The Commission actually sought to differentiate between the cases in which "the culpability of the killer was sufficiently reduced so as not to merit the description of murder and those cases where there was no such reduced culpability". It could not come up with a way of doing so, which is why in so many other countries, "degrees" of murder have instead been formulated.

What British law is presently asked to decide, case by case, and under a strict set of rules, is whether the trigger for the violence or the killing is something that may have similarly provoked any reasonable person who found themselves in the position of the defendant, and under the same pressures or conditions as the defendant.

If this can be shown, then the reduced charge of manslaughter will be accepted, not because anyone really believes that murder under such circumstances is not really murder, but simply because the mandatory life sentence is therefore avoided. This is very confusing, not least to the loved ones of victims, who sometimes start the legal process in the belief that their family member or friend has been murdered, only to discover by the end that this perception – to all but them – has altered very greatly.

Everyone should be concerned about this piecemeal application of the legislation around this most terminally bleak of crimes. Unfortunately, the problem with the narrow scope of the Law Commission's report is that it invites suspicion that the Government is concerned with perverse results only in certain cases.

The proposed alterations to the definition of provocation has ushered in the suggestion that the law is being manipulated so that it favours women who kill their male partners, and discriminates against men who kill their female partners. This reading of the proposals is horribly, hatefully wrong.

Much grumbling has ensued, for example, at the removal of the partial defence of infidelity. It is hard to imagine why this should be. It is not reasonable for either a man or a woman to kill an unfaithful partner, however upsetting they might consider the betrayal to be. "Discrimination" is only perceived because this is a defence used by men who have killed their partners much more often than by women who have done the same. The Government's concern is that in the past the law has been a bit too quick to sympathise with "those who kill in anger" and this is one example of a provocation that has been in the past too readily accepted.

Yet the Law Commission – and the Government – is still aware that anger can on rare occasions be a legitimate and comprehensible response to ongoing abuse. Again, both men and women are capable of succumbing, under extraordinary circumstances, to moments of loss of control inspired by long-term and recurring events. This human propensity is acknowledged in the suggestion that a "slow burn" pattern of ongoing abuse might reasonably be considered as a mitigating circumstance in some cases of murder. It is this clause that has been interpreted as an exhortation to "go soft on the killer wives".
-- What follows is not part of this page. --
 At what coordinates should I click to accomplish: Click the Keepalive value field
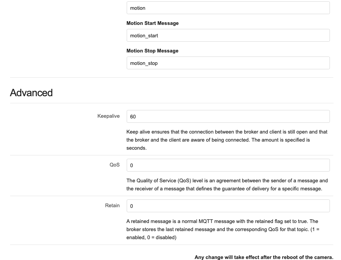[x=228, y=116]
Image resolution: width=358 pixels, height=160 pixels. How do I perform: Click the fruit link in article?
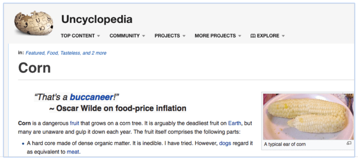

The proposed changes are being interpreted as discriminatory simply because men kill their partners much more often than women do, often as a part of a violent pattern. The fact is that if a man has committed murder under the duress of "slow burn" provocation, then he too is less likely than in the past to serve a mandatory life sentence for doing so under the terms of the proposed legislation. This is a wholly positive thing.

The Government has been more overtly prescriptive than it needed to be, in flagging its specific concerns about domestic violence. Legal professionals are aware already that the prosecution of murder is already more fraught with difficulty in this arena than almost any other. But the sense of imbalance, I'm afraid, is a false one, reflecting no more than this uncomfortable fact: Men are more likely to commit unprovoked fatal violence against each other and against women, than women are. That's all there is to it.